FOWLER and YOSEF, who worked for several related companies that provided fiat-currency banking services to various cryptocurrency exchanges (the “Crypto Companies”), allegedly participated in a conspiracy in which FOWLER made numerous false and misleading statements to banks to open bank accounts that were used to receive deposits from individuals purchasing cryptocurrency, and in which FOWLER and YOSEF falsified electronic wire payment instructions to conceal the true nature of a voluminous cryptocurrency exchange business.  Hundreds of millions of dollars flowed through the Crypto Companies’ accounts from banks located across the globe.

The indictment also contains forfeiture allegations that include detailed references to the government’s 2018 seizures of funds in bank accounts held by Fowler and Global Trading Solutions LLC.  The cryptocurrency news website The Block recently reported that Fowler owned Global Trading Solutions, and that Global Trading Solutions was an agent for Crypto Capital.  In addition, Bloomberg reported that federal prosecutors, in a May 1 filing, stated that “interviews conducted during their investigation have ‘corroborated in part’ that companies affiliated with [Fowler] may have failed to return $851 million to an unnamed client . . . .”

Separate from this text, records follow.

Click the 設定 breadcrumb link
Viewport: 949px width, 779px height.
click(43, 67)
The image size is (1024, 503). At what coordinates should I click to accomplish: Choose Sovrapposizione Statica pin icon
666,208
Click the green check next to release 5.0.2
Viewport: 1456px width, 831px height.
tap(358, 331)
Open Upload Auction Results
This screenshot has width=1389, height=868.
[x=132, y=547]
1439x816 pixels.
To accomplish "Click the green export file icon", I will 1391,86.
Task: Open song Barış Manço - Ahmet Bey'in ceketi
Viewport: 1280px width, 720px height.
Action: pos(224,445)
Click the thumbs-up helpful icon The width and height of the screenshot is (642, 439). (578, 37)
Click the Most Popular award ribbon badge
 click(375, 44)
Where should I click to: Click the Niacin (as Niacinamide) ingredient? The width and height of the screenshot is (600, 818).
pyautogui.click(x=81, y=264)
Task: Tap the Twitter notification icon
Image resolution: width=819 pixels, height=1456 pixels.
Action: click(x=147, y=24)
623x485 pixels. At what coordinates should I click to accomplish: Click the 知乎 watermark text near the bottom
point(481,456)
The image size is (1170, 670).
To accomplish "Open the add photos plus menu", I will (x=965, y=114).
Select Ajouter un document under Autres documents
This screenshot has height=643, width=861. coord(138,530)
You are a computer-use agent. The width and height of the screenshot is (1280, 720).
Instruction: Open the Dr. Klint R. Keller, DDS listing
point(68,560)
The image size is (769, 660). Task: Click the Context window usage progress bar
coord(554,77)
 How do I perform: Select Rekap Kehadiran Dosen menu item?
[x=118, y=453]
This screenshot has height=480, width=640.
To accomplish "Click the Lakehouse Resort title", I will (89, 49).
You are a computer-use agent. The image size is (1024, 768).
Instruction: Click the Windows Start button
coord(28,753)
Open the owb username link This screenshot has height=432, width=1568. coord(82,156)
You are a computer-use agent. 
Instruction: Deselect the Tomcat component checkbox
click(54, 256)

If the Justice Department can obtain a plea and prompt cooperation from Fowler, that could expedite both federal and state investigations of Bitfinex and Tether.  In the meantime, even as Bitfinex has seen a withdrawal of at least $430 million from its cold wallets after the NYAG announcement, it reportedly plans “to raise up to $1 billion from investors to shore up its financials through an initial exchange offering.  Time – and the market, and the judicial process – will tell.